Treatment and Long-Term Management

Treatment for Hemophilia C is generally not required for day-to-day activities, as spontaneous bleeding is rare. However, treatment becomes necessary to prevent or manage bleeding during surgical procedures or significant trauma. The primary goal is to temporarily raise the Factor XI level to ensure clotting at the site of injury or procedure.

In the United States, Factor XI concentrate is not widely available. Therefore, Fresh Frozen Plasma (FFP) is often the standard therapy when FXI replacement is needed. FFP contains all clotting factors, including FXI, but large volumes may be required to achieve therapeutic levels, which carries risks like fluid overload. Specialized Factor XI concentrates are available in some other countries, offering a more targeted treatment option.

A highly effective treatment for Hemophilia C, especially for mucosal bleeding, involves antifibrinolytic medications like tranexamic acid. These drugs stabilize the clot once it has formed, preventing premature breakdown in areas like the mouth or uterus. Antifibrinolytics are often sufficient for minor procedures, such as dental work, and are used to manage heavy menstrual bleeding in women.

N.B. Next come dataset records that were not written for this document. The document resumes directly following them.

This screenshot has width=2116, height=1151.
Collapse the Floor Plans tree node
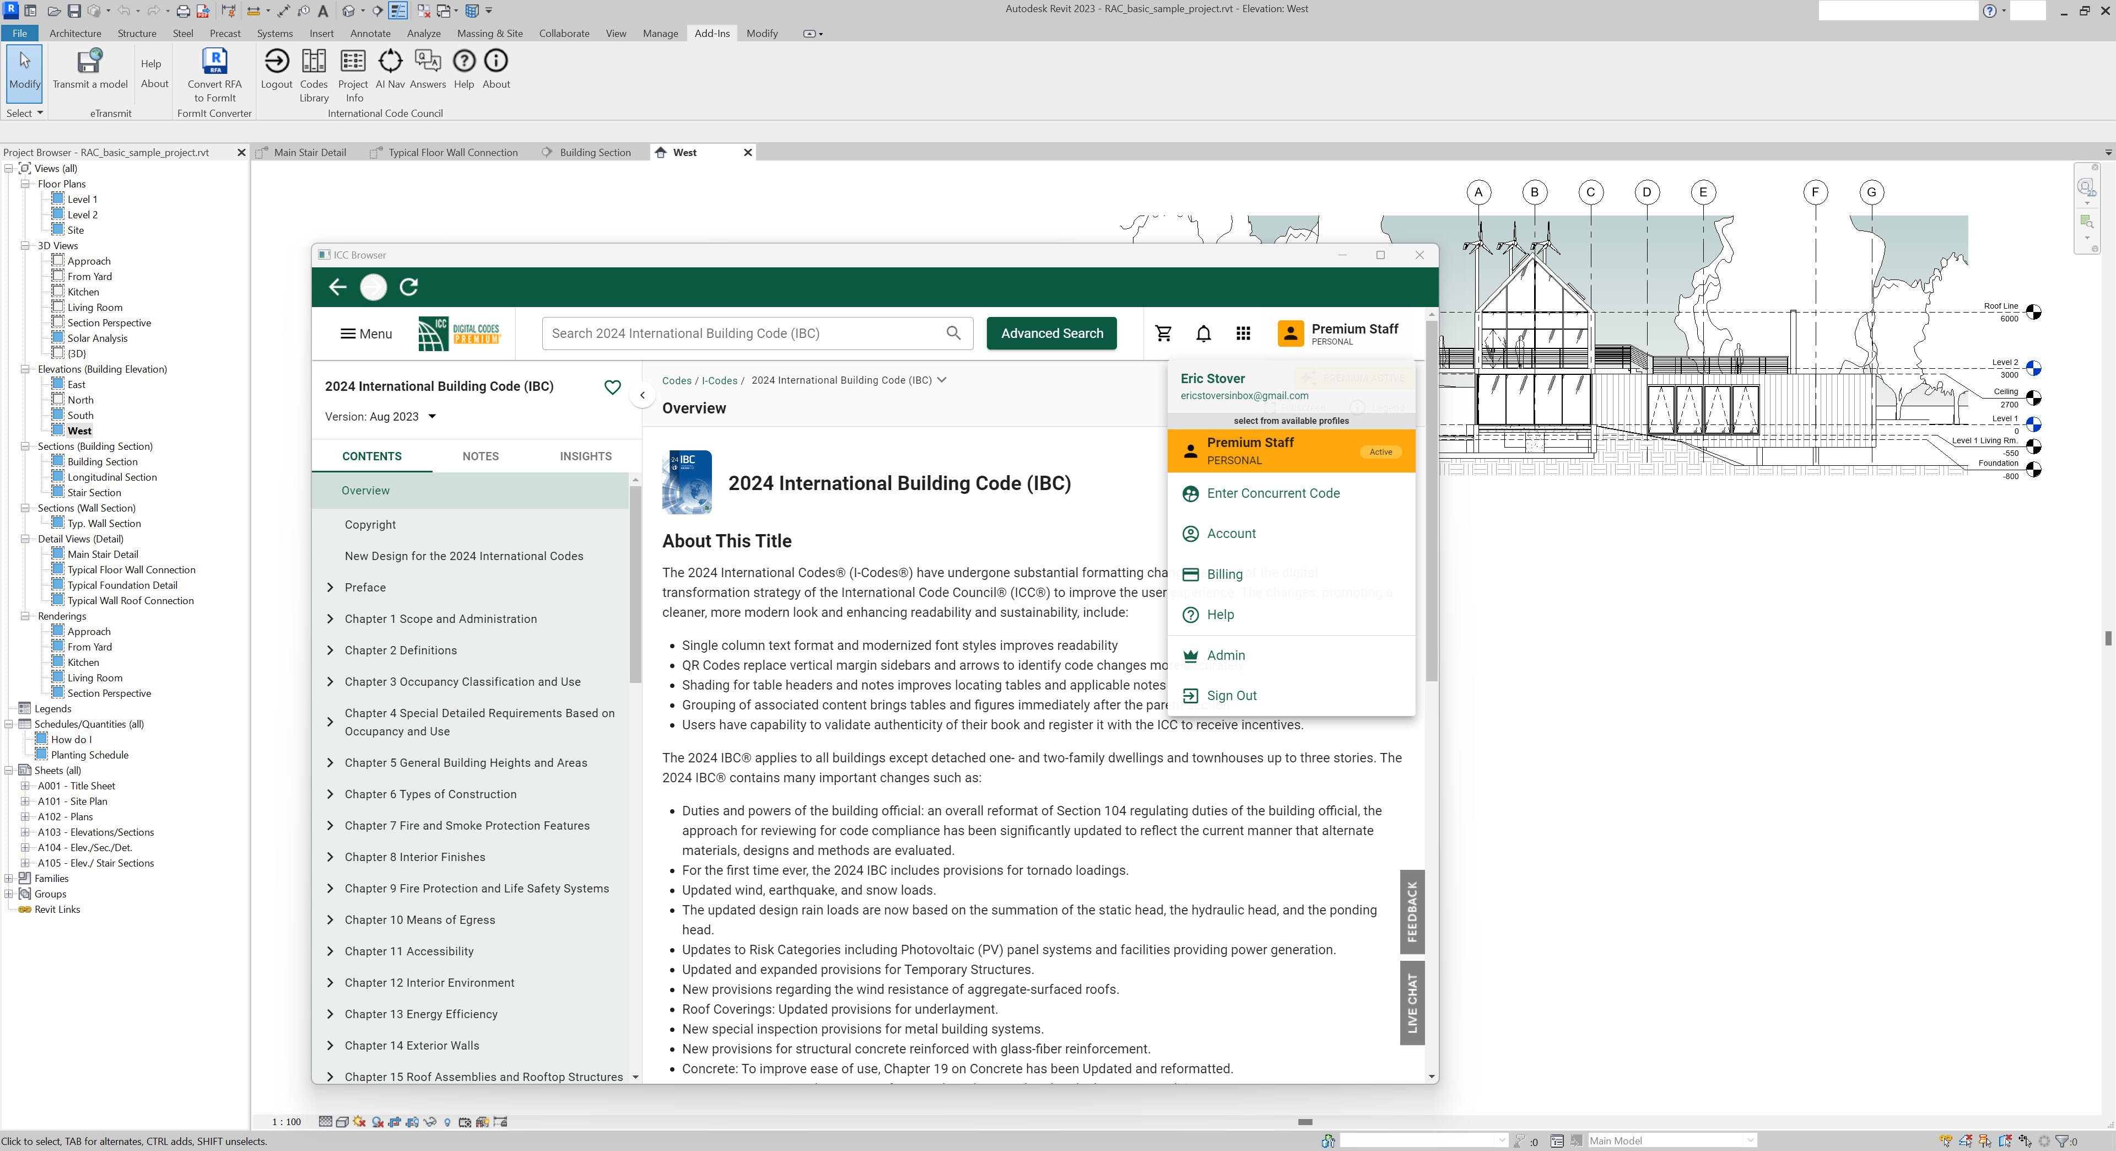tap(25, 184)
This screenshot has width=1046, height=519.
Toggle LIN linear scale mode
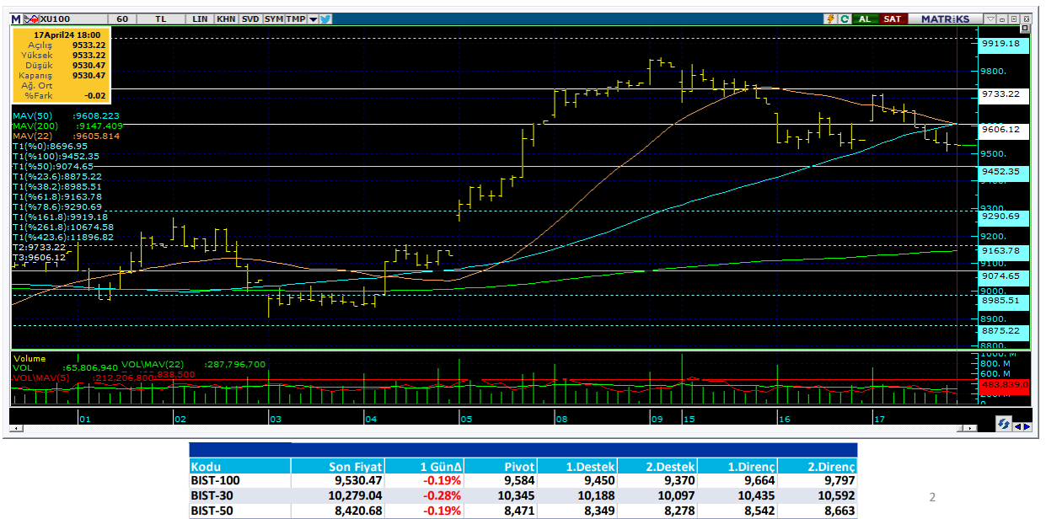point(200,19)
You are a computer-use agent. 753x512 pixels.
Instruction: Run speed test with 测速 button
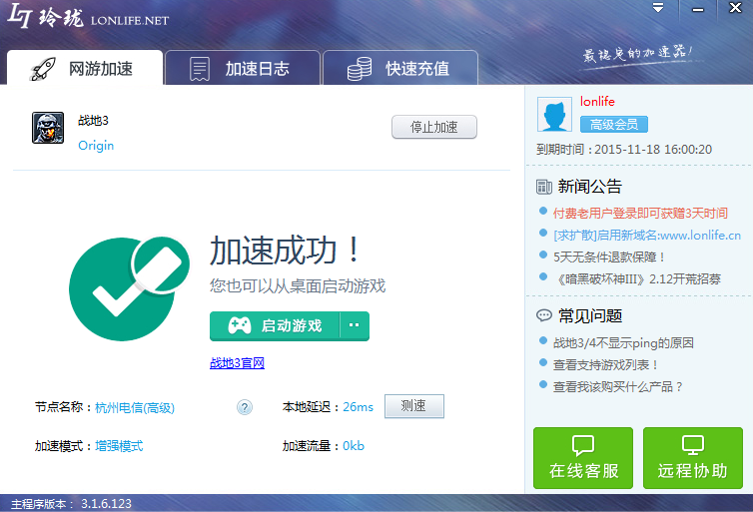[x=413, y=406]
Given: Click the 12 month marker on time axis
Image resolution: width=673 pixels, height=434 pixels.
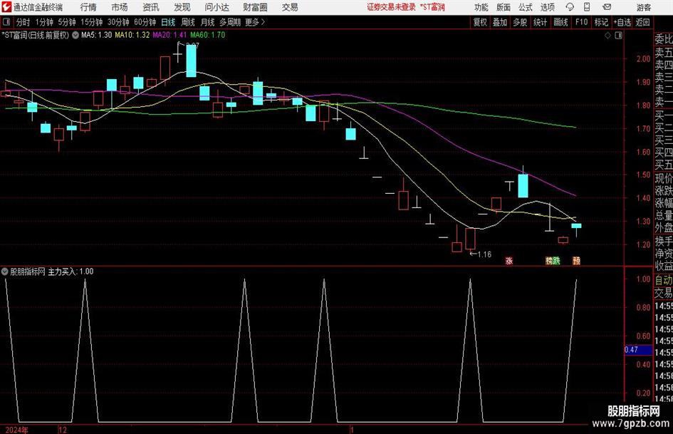Looking at the screenshot, I should pyautogui.click(x=63, y=430).
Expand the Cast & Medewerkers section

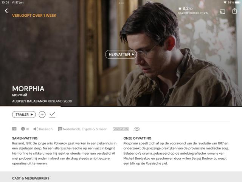point(31,178)
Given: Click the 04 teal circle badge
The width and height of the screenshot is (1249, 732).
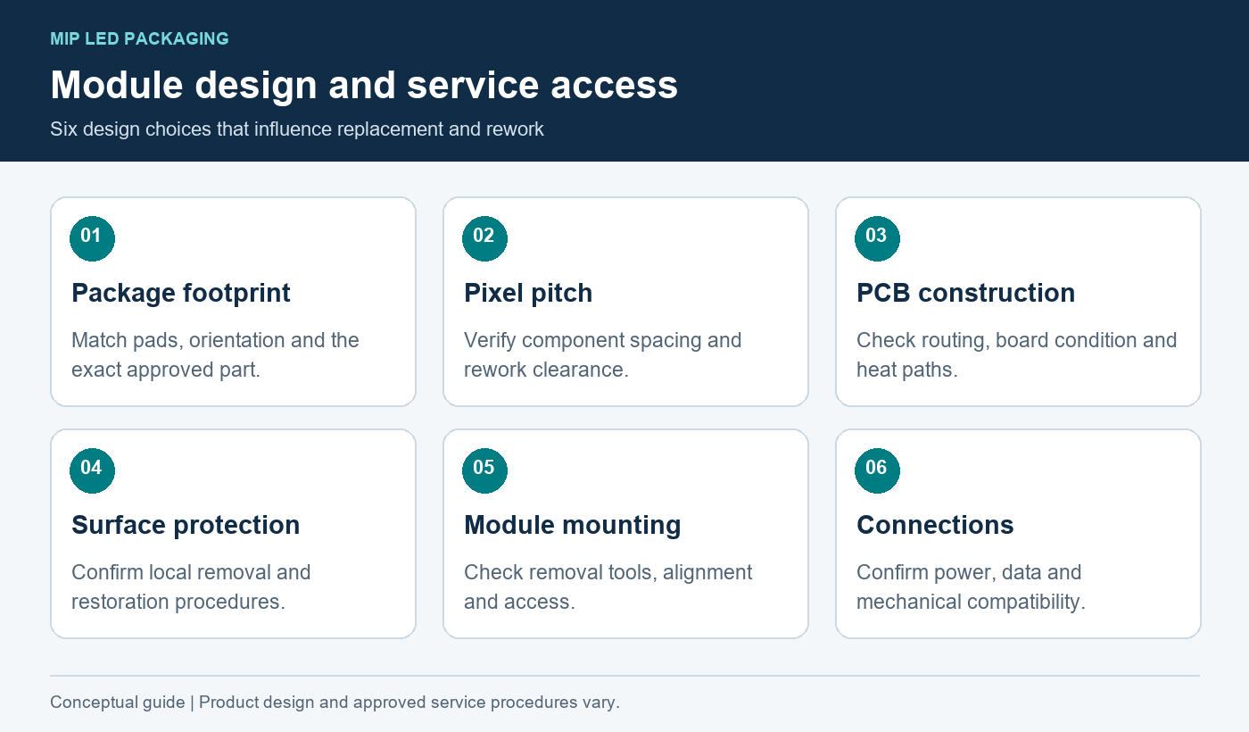Looking at the screenshot, I should (x=92, y=470).
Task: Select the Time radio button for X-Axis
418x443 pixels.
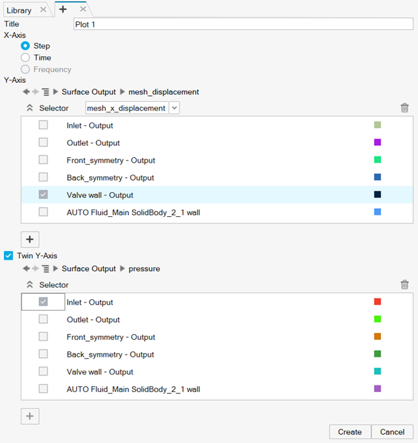Action: pyautogui.click(x=25, y=58)
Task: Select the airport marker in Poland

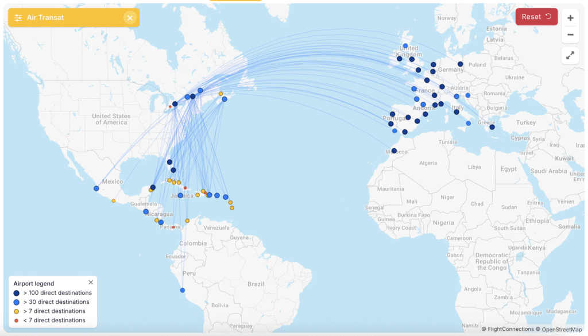Action: [x=461, y=64]
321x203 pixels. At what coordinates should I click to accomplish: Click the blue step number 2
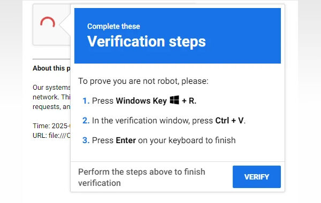(86, 121)
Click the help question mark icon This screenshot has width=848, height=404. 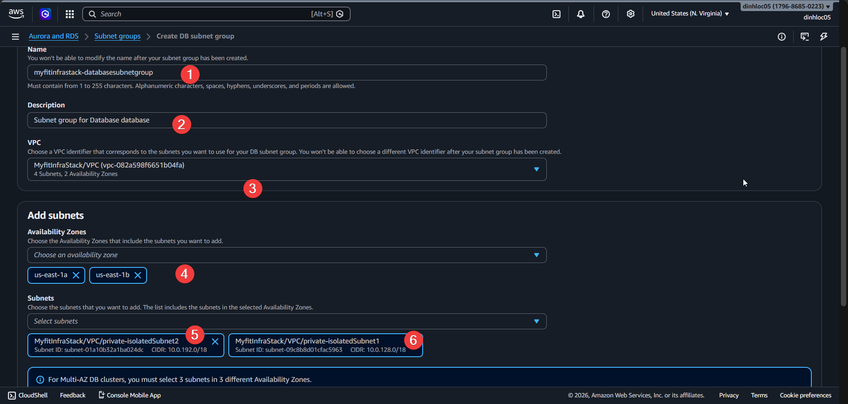coord(606,14)

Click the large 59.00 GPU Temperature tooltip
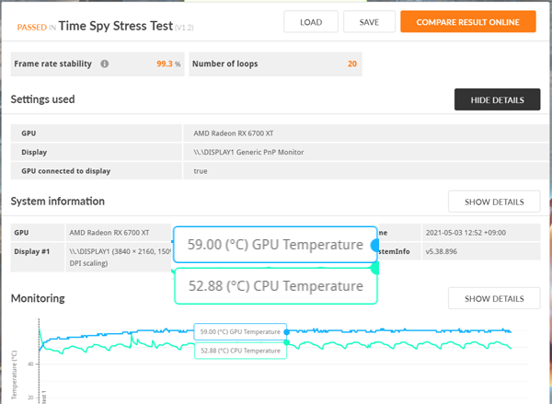tap(274, 245)
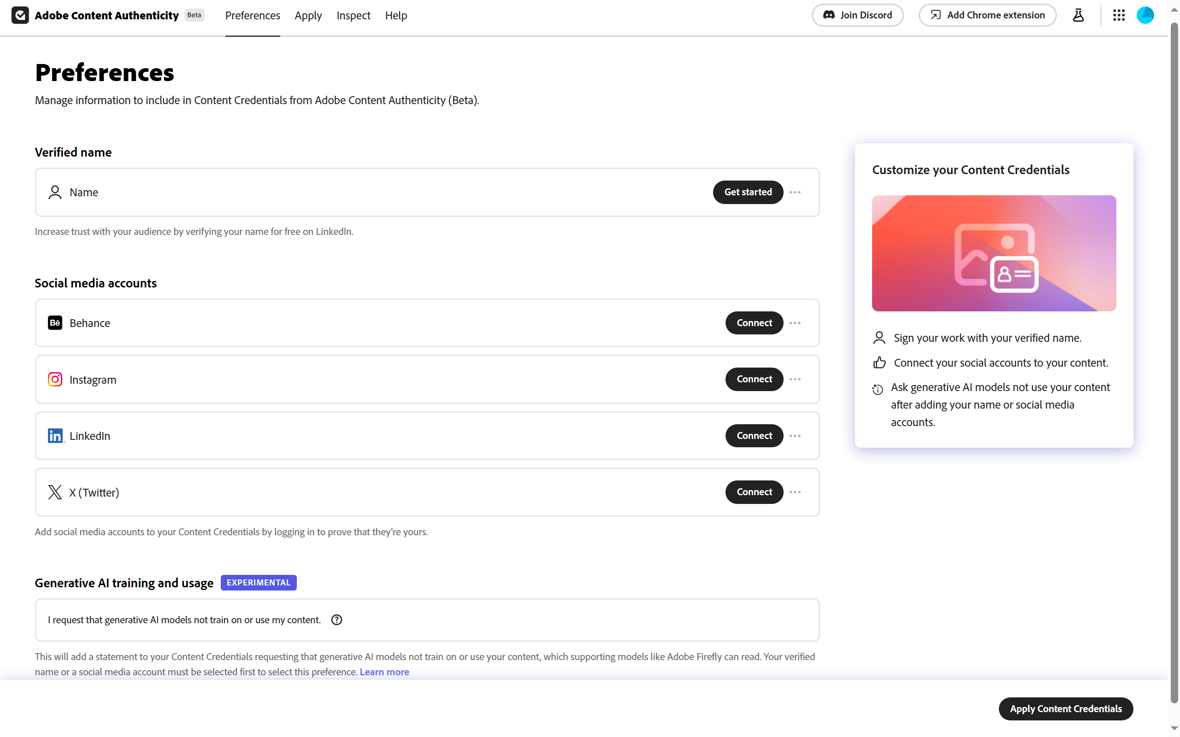This screenshot has height=737, width=1180.
Task: Click the Apply Content Credentials button
Action: (1065, 708)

Long-term care involves proactive management and close communication with a hematologist. Patients must be educated on avoiding medications that interfere with clotting, such as nonsteroidal anti-inflammatory drugs (NSAIDs). Prophylactic treatment with FFP or antifibrinolytics is administered only before high-risk procedures, contrasting with the routine prophylaxis often needed for severe Hemophilia A or B.